Comment by itake 18 hours ago

1 reply

> you're placed/bucketed into one of five portfolios that they offer and manage themselves.

this doesn't seem to be very different from what robo advisors do... where as they say, group you with the other people that have the same risk profile as you.

> What we do is factor in the risk appetite of the user plus the goal itself

I need some examples, b/c the goals you listed seem weird. Like trying to save $4k for a vacation, or car, seems like investing products aren't the right choice. You should keep that money cash in a HYSA and buy the thing when you have enough. If you're working with people with retirement funds, they probably would just cash out from their existing portfolio when they need to buy the expensive item.

> with a wide range of asset classes and a "glidepath" (target date) structure

I need to experiment more with the tools, but for high networth individuals with modest spending, glidepath models hurt long-term returns. For example, if someone invests $2,000/month for 45 years with a 9% real return, they could end up with $12.6M in an S&P 500 portfolio. At today’s 1.27% dividend yield, that’s $160K/year in passive income, which is enough to cover an 2x the average American lifestyle. So why shift away from an aggressive portfolio like the S&P 500 in retirement? If there is a big draw down in the market at the start of retirement, reducing the portfolio to $6.3m (half!), keeping 1 yr cash, reduce expenses by 20%, and as the market recovers you'd only pull out 1-5 years of money (2.5% per year - dividend payouts). Obviously, not ideal, but you're still not going be homeless at age 90.

workworkwork71 16 hours ago

1. None of our portfolios are static or bucketed. We run the model on each goal/portfolio and it produces the optimal portfolio for that set of circumstances (goal, time horizon, risk, expected return).

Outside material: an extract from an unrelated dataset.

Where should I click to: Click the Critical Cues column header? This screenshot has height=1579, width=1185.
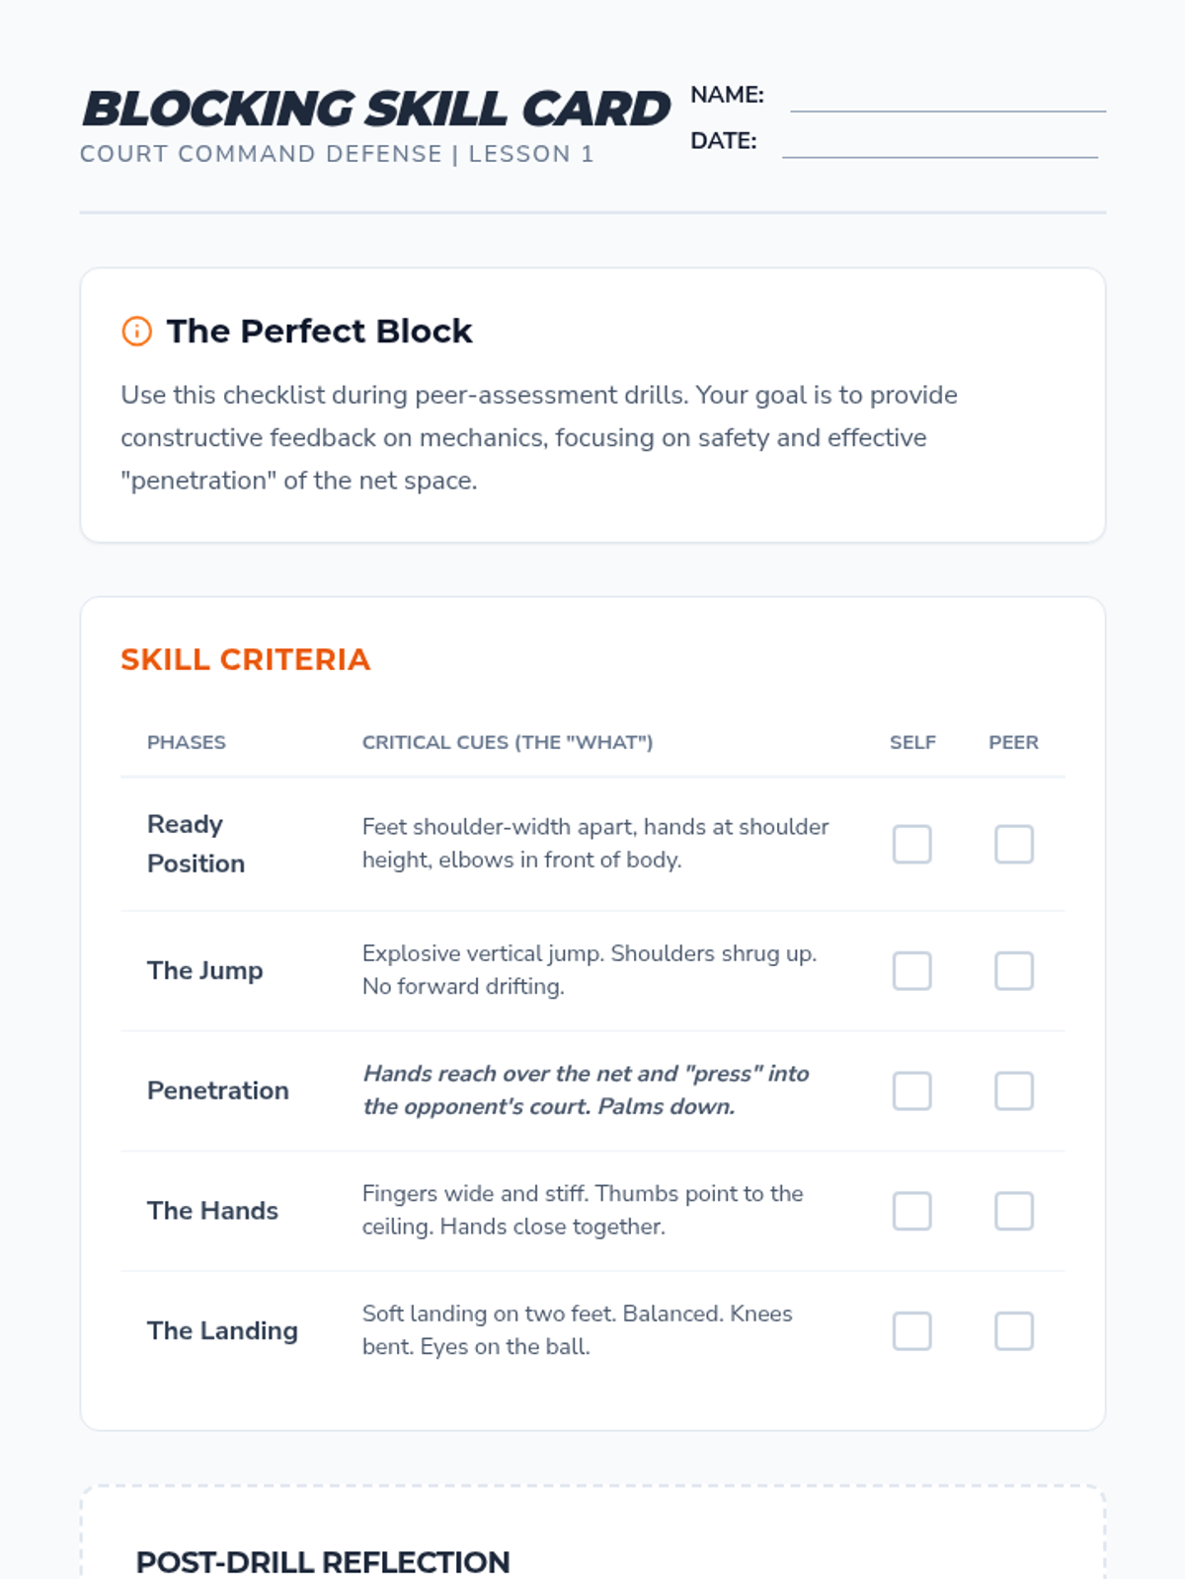click(x=508, y=742)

2. You're 100% right, goals like vacation & car are going to be variable depending on the users inputs when creating the goal. We have a confidence question in the goal creation, ie. "how important is this goal to you". If the user selects that they have to have it by their given date, the model is going to opt for money market funds and potentially a small allocation to a return generating asset. This goal would lean heavily on the users contributions and not returns.

On the flip side, if it's something like a vacation fund where you are okay with not having a strict deadline ("nice to have, not certain"), then the model will have access to more return generating assets to help the portfolio generate a return. This is more about financial planning then it is pure investing. You're 100% right, but the user controls their own fate there.

3. Again you are correct that historically, an all S&P500 portfolio will have out-performed a target date portfolio but who's doing that? What institution, advisor or robo would advocate that any client is 100% invested in US equities?

We're not targeting pure performance here, it's risk adjusted returns factoring in for large drawdowns. We can model a portfolio that returns the exact same average 30-yr trailing return as the S&P500 at half the expected volatility (not really a brag, that's what robos and portfolio managers are trying to do as well).

If you're the type of person who can handle the volatility of investing in a 1 ETF portfolio then the product here isn't for you. I'd just recommend that you go and check the capital market expectations for the S&P500 over the next 10-25 years because it's actually trailing behind other global equities.

Blackrock has the following CMAs:

Ex-US equities

5 yr : 9.0% 10 yr: 8.6% 20 yr: 8.0% vol: 16.9%

US equities

5 yr: 6.2% 10 yr: 6.7% 20 yr: 7.4% vol: 18.4%

Forward looking estimates of course, but you can see my point. You're not even getting the optimal 1 ETF portfolio by simply buying SP500.